§ **EXERCISE REQUIREMENTS**: Reproduce, word for word, the part of the debt crisis text below from "This is from" to "might be useful.".

This is from the J2000 web page:
http://www.oneworld.org/jubilee2000/index.html, which is searchable.
It has some invocations of authority which might be useful.

See esp. the reference to Kunibert Raffer of the University of Vienna.

-bob naiman
-------------------
An International Bankruptcy
    Clause: 

   
     A proposal for resolving the current debt crisis
     and preventing future ones developing

     The current financial crisis has re-opened the debate on the process of
     prevention of future debt crises, and much of the discussion at the
     Annual Meetings of the IMF and World Bank has focused on this
     issue. The debate is not new. Adam Smith, Scottish philosopher and
     economist and universally regarded as the founding father of
     economics, wrote as follows: 

     When it becomes necessary for a state to declare itself bankrupt, in
     the same manner as when it becomes necessary for an individual to do
     so, a fair, open and avowed bankruptcy is always the measure which is
     both least dishonourable to the debtor, and least hurtful to the
creditor.
     Wealth of Nations, 1776 

     More recently, the Financial Times wrote: It is now well known that
     countries politically incapable of meeting their liabilities need some
sort
     of bankruptcy procedure that ensures that all creditors share the
     losses. Financial Times, 30th July 1992 

     In the current debate, Business Week contributed the following:
     History suggests that in times of crisis, demanding full repayment of
     debt can be an enormous mistake. After World War I, the victors'
     moves to collect war debts from each other and reparations from
     Germany helped create the conditions that bred the Great Depression
     and World War II. By contrast, the US system does not require
     companies or people who fall on hard times to spend the rest of their
     life paying debts back. Business Week, 12th October 1998 

     At the Annual Meetings the President of the World Bank, Jim
     Wolfensohn, was questioned on the issue of a world bankruptcy court.

§ **STORED DATA**:
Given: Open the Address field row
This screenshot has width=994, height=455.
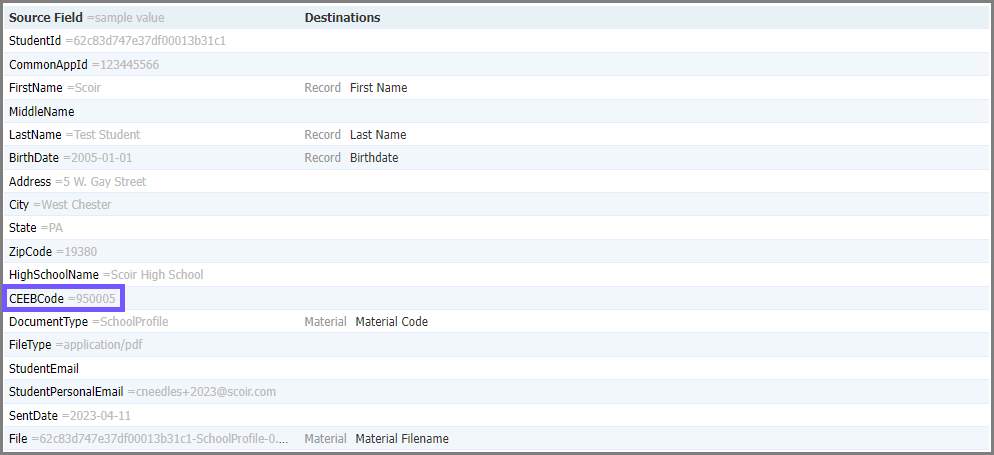Looking at the screenshot, I should click(x=496, y=182).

§ **ANSWER FOR THIS EXERCISE**:
This is from the J2000 web page:
http://www.oneworld.org/jubilee2000/index.html, which is searchable.
It has some invocations of authority which might be useful.